Depois de ler meu artigo da
semana passada, sobre o Congresso encolhido, um ministro do Judiciário
me enviou este endosso: "Super preciso, Alexandre! Temos hoje um
Judiciário hipertrofiado, um Legislativo atrofiado e um Executivo
ideologizado. A democracia despencou com esse tripé."
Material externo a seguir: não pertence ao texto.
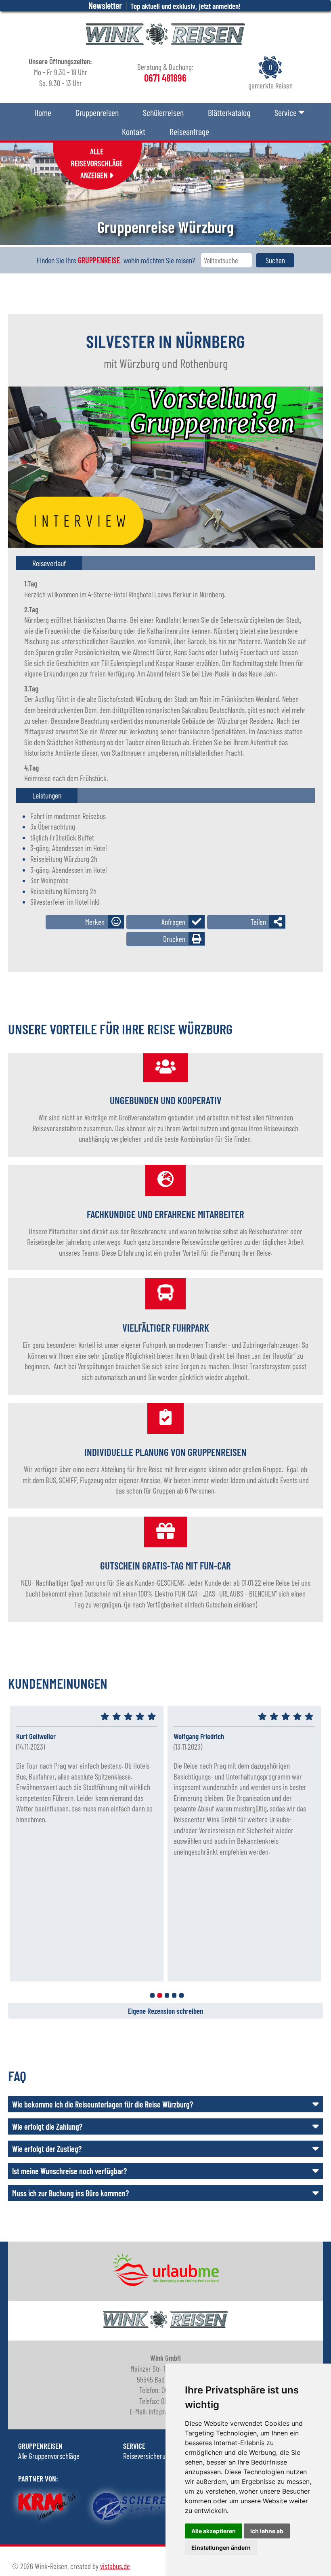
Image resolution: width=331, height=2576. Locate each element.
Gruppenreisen (97, 112)
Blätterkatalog (229, 112)
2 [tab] (159, 1995)
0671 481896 (302, 621)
Isso me faz refletir sobre os "pesos e
contrapesos" com que Montesquieu idealizou o equilíbrio entre os três
poderes. Se o Legislativo se atrofia, não pode ser contrapeso ante o
peso do Judiciário e as seduções do Executivo. E Legislativo atrofiado
significa representação popular atrofiada. Então despenca o significado
de democracia como governo do povo.
Quanto ao Executivo ideologizado, sempre
houve tons de ideologia, mas exacerbou-se quando, depois de três décadas
de esquerda com matizes diferentes no governo federal, a direita antes
silenciosa e tímida reapareceu e surpreendeu ganhando eleição.
Veio a
polarização e os ânimos extremaram as posições.
Agora o
atual quer apagar o anterior. Este primeiro trimestre de novo governo
faz lembrar a "Árvore do Conhecimento do Bem e do Mal", do Gênesis.
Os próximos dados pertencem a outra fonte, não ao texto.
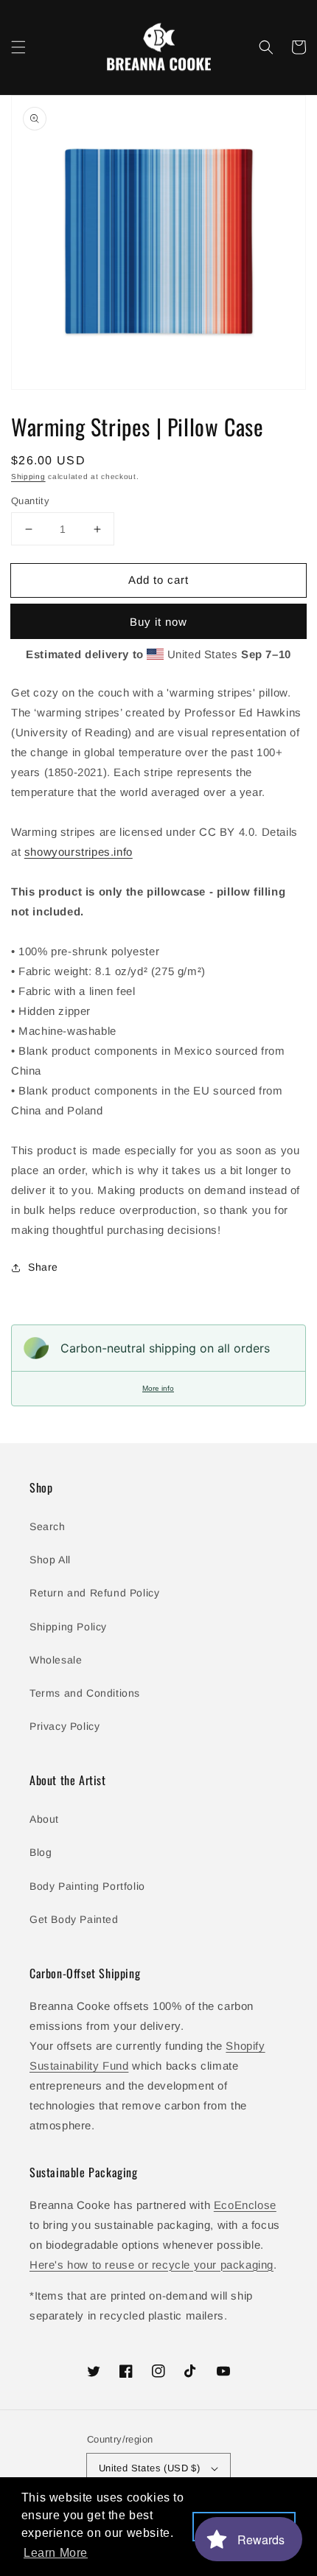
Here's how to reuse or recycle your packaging (151, 2264)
"Sereis como deuses" — prometeu a serpente tentadora.
Quem cai na
tentação, fica convencido que pode estabelecer o que é bem e o que é
mal, julgando-se imbuído desse conhecimento.
O chefe do Executivo fica tentado a cancelar o que tenha sido bem
construído pelo governo anterior, e rotula o bem de mal.
As
consequências apareceram nestes três meses, mostrando que muito de bom
foi substituído por aquilo que hoje não dá certo. [as duas medidas adotadas pelo INcompetente DESgoverno,nos primeiros 90 dias, foram:
- reajuste do salário mínimo em R$ 18;
- em uma tentativa boçal de mostrar serviço, tentou tabelar os juros dos empréstimos consignados para aposentados do INSS - os bancos não aceitaram e o DESgoverno caiu de 'quatro', recuou, aumentou os juros, mas, mesmo assim os bancos não concordaram = decidiram que cada banco fixa taxa de acordo com sua conveniência.]
O Legislativo, como
órgão fiscalizador em nome do povo, parece ter dispensado seus
instrumentos e ainda não percebeu os efeitos disso.
Olimpo No Judiciário,
juízes tentados pelo "sereis como deuses" passam a decidir o que é aproveitável e o que é dispensável na Constituição, e se arvoram também a fazer leis, em vez de limitarem-se a aplicá-las. Revogar direitos pétreos e entregar o poder
de revogá-los a prefeitos e governadores foi ainda mais grave que
desrespeitar a inviolabilidade de parlamentar por quaisquer palavras.
Isso sem falar do inquérito que o ministro Marco Aurélio de Mello chamou
de "Fim do Mundo". Depois das tentações do Gênesis, o Apocalipse.
O primeiro dos poderes numa
democracia — e na Constituição — é o Legislativo, o poder atrofiado.
É o
poder que representa a população e os estados que compõem a União.
Se o
Legislativo não acordar, continuaremos nesse "Estado Democrático de
Direito" apenas como marca de fantasia. Povo e estados
sub-representados.
Talvez precise de diálogo, mas, antes do diálogo,
será necessária a humildade como antídoto ao veneno da serpente — o
orgulho e a vaidade inoculados nos que caíram em tentação.
No período
militar, o Executivo se impunha aos outros poderes — e a História hoje
chama aquele período de ditadura por causa disso. Como se chamará amanhã
o atual período de hipertrofia do Supremo?